**THE TASK:**
Rewrite the essay's passage starting at "Continued from yesterday" and ending at "abstraction, as gods.", putting "awareness" wherever "consciousness" appears.

**PROVIDED TEXT:**
Kids Corner

Faith

The Peach & The Plum
Part II

PURAN SINGH [1881 - 1931]

 

 

 

Continued from yesterday ...

 

The Gurus have altered our ideals of inner self-realization.

“Know Thyself”, is only partially right.

The true artistic consciousness or religious consciousness blossoms in its own inner beauty when the inner self of man and the outer self of nature unite. Both partake of Reality which is beyond both.

This union is rare and is not an individualistic but a cosmic phenomenon of life. Those who sat in caves, and meditated and found God in their soul, the so-called Yogin idealist, the Zens of Japan, were not truly spiritual; they were still intellectual, the abstractionists, poor moralists who set themselves, in pride of intellectual abstraction, as gods.

On the other hand, those who rejected the subjective realities and sought Truth only in the outer objects and their beauty as realized by the senses, the so-called Realists, also were intellectual Their art too, wholly intellectual, touches in its rare flights the spiritual.

**RECORDED INFORMATION:**

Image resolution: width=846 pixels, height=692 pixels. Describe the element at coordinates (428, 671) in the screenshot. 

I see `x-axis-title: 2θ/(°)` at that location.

**SOLUTION BELOW:**
Continued from yesterday ...

 

The Gurus have altered our ideals of inner self-realization.

“Know Thyself”, is only partially right.

The true artistic awareness or religious awareness blossoms in its own inner beauty when the inner self of man and the outer self of nature unite. Both partake of Reality which is beyond both.

This union is rare and is not an individualistic but a cosmic phenomenon of life. Those who sat in caves, and meditated and found God in their soul, the so-called Yogin idealist, the Zens of Japan, were not truly spiritual; they were still intellectual, the abstractionists, poor moralists who set themselves, in pride of intellectual abstraction, as gods.